## WHAT YOU WILL DO
Would you reproduce each line below exactly, leaving every picture out?

## DATASET EXCERPTS
== Segment start ==

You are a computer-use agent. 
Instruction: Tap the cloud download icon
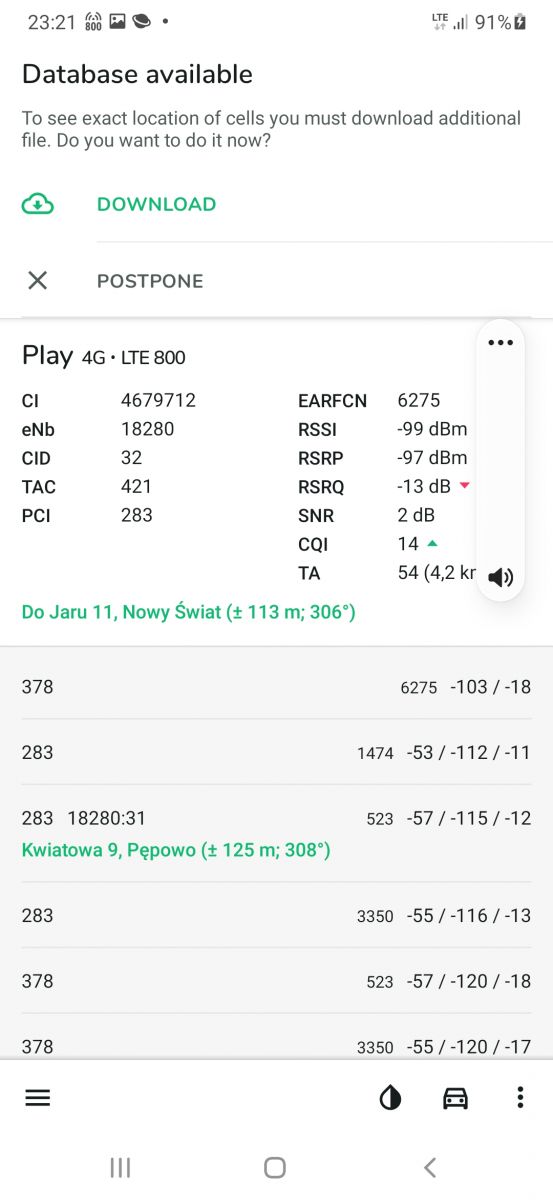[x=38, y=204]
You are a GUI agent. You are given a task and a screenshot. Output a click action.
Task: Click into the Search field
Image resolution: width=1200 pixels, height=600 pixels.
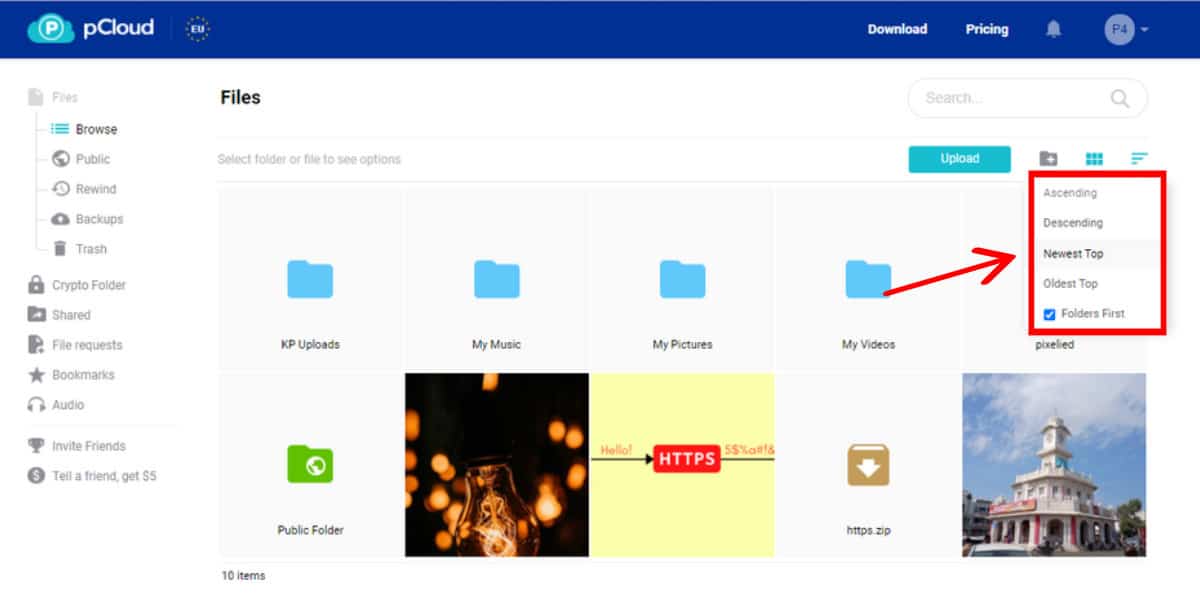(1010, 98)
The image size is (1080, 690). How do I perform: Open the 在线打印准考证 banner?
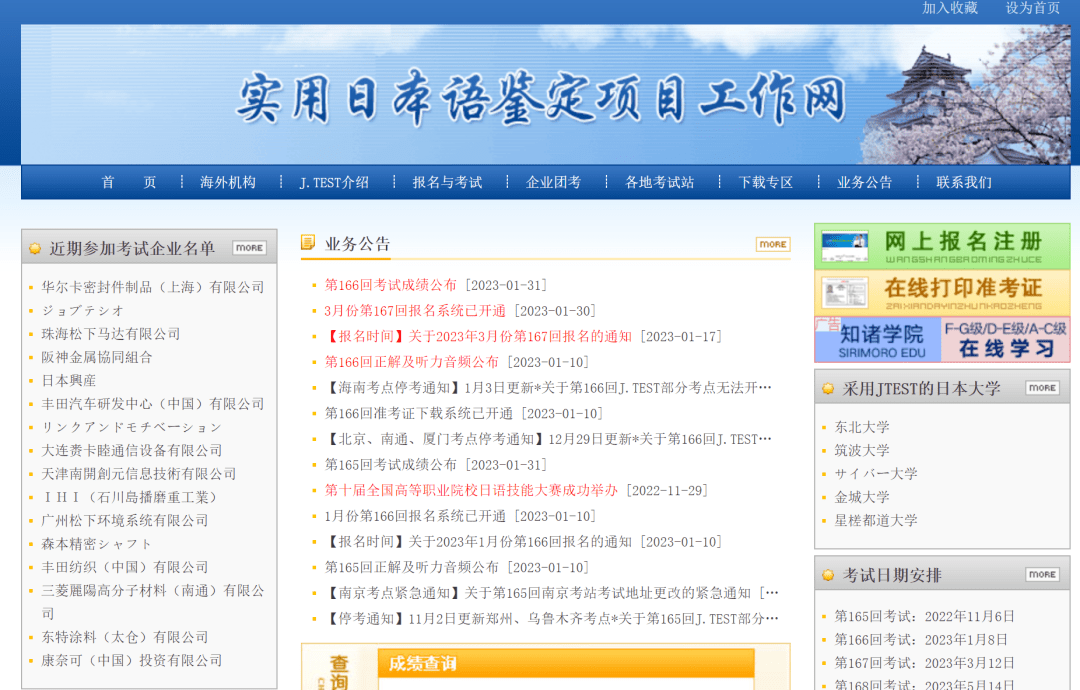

== Segment end ==

## RESULT OF THIS EXERCISE
You are a computer-use agent. 
Instruction: Tap the cloud download icon
[x=38, y=204]
You are a GUI agent. You are given a task and a screenshot. Output a click action.
Task: Click into the Search field
Image resolution: width=1200 pixels, height=600 pixels.
(1010, 98)
The image size is (1080, 690). How do I perform: Open the 在线打印准考证 banner?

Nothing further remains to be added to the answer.